WORK REQUEST:
Scan the records for "Pick". Report each line that includes it.

DATA SHOWN:
◇ ◇ ◇ ◇ ◇

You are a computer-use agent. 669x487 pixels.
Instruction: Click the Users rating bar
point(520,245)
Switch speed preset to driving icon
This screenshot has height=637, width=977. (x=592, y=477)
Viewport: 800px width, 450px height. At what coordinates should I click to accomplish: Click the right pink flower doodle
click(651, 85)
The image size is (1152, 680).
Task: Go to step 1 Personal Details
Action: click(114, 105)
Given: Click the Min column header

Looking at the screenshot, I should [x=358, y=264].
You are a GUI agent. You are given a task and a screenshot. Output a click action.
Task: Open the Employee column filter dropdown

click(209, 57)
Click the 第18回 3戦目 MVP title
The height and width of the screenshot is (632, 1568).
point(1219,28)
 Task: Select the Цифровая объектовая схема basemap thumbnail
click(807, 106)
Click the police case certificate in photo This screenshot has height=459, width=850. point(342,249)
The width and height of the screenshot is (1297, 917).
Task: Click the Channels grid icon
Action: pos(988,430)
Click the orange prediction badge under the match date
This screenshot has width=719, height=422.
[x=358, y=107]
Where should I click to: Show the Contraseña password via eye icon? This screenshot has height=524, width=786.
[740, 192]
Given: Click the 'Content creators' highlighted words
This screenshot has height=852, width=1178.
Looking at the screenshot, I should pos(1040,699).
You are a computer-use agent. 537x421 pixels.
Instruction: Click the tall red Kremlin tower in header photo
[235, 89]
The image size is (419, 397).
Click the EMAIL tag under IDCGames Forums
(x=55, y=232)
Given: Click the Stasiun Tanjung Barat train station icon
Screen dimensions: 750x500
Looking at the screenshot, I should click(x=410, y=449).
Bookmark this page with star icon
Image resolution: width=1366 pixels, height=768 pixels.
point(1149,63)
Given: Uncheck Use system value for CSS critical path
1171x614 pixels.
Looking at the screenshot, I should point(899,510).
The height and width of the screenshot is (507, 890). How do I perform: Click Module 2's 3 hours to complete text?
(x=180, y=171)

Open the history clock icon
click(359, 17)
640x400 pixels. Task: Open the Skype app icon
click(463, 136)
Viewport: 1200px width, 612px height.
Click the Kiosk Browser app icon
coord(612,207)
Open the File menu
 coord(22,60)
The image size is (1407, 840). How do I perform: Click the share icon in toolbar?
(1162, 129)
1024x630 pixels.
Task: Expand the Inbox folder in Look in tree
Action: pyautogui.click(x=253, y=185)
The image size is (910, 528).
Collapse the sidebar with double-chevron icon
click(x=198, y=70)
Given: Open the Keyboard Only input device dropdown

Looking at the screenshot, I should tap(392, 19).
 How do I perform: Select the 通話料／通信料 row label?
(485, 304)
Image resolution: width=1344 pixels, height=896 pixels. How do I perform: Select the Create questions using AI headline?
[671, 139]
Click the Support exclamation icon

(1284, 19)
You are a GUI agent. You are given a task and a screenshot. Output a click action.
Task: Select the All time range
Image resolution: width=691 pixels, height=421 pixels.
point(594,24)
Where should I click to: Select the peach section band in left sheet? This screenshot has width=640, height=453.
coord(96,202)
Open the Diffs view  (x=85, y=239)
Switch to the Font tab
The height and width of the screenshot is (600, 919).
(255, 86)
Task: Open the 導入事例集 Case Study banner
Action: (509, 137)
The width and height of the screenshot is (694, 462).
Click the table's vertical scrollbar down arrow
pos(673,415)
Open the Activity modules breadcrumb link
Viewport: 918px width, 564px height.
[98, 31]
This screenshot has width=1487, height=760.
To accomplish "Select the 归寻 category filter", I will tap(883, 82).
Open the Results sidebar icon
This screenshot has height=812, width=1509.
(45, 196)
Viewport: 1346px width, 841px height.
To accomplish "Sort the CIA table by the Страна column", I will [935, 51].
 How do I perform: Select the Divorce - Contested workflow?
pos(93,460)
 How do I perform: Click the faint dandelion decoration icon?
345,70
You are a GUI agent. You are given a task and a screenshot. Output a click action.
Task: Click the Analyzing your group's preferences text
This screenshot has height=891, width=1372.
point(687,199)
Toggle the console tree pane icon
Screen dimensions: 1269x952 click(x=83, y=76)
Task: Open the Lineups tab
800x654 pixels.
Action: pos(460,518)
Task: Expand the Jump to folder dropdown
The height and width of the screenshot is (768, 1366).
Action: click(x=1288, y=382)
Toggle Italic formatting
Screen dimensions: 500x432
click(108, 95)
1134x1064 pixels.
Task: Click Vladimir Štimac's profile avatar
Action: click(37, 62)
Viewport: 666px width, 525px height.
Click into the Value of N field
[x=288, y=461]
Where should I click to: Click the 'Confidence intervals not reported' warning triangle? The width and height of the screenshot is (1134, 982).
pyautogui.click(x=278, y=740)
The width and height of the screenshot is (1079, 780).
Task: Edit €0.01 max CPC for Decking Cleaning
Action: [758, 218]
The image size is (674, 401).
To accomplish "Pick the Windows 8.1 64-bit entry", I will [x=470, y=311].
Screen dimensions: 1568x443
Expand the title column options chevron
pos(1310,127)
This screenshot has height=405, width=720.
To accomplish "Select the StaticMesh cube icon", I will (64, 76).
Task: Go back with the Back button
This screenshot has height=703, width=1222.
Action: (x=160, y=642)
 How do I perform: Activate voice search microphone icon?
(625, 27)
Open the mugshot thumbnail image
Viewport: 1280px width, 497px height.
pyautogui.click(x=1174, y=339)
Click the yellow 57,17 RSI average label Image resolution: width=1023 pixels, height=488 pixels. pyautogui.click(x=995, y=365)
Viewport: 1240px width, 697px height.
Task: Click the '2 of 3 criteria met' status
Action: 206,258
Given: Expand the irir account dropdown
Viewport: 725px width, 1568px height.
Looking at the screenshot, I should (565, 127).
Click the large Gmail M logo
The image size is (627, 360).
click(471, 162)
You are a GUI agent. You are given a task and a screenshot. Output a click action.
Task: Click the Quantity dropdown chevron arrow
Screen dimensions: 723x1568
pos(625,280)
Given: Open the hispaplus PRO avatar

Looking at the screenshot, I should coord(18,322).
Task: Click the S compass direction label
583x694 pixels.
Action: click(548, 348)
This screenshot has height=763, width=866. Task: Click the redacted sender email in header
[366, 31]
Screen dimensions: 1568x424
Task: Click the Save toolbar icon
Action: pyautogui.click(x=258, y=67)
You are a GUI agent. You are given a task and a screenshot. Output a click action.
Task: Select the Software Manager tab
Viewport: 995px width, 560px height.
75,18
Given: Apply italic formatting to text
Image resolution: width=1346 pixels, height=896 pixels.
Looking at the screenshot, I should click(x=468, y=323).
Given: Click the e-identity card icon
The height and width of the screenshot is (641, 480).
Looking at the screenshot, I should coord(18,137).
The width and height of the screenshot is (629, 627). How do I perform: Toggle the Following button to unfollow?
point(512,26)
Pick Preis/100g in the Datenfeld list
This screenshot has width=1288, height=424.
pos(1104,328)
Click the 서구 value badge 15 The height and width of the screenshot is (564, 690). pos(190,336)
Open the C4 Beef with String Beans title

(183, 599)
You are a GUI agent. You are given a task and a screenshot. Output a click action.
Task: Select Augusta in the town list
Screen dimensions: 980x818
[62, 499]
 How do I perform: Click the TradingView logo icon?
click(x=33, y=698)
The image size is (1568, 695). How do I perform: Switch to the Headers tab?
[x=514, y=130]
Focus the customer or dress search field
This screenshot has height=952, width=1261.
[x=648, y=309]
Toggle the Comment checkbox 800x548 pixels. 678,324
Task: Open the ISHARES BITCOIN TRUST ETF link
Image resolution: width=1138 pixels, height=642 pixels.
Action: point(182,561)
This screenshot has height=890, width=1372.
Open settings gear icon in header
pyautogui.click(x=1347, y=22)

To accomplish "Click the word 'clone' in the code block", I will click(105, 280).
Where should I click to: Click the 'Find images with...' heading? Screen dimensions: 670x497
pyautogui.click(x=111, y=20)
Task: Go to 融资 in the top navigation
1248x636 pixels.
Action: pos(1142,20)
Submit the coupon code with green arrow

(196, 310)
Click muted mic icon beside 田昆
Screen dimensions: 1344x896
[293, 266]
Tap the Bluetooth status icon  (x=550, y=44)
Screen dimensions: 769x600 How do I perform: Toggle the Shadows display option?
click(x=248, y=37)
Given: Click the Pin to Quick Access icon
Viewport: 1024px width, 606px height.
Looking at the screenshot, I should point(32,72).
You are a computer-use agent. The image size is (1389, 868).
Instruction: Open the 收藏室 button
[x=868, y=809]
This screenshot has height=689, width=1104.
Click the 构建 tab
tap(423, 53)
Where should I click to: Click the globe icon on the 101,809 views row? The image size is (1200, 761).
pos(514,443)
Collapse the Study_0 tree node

◇ ◇ ◇ ◇ ◇

THE COMPLETED TASK:
To accomplish "Pick the Windows 8.1 64-bit entry", I will [x=470, y=311].
Pick Preis/100g in the Datenfeld list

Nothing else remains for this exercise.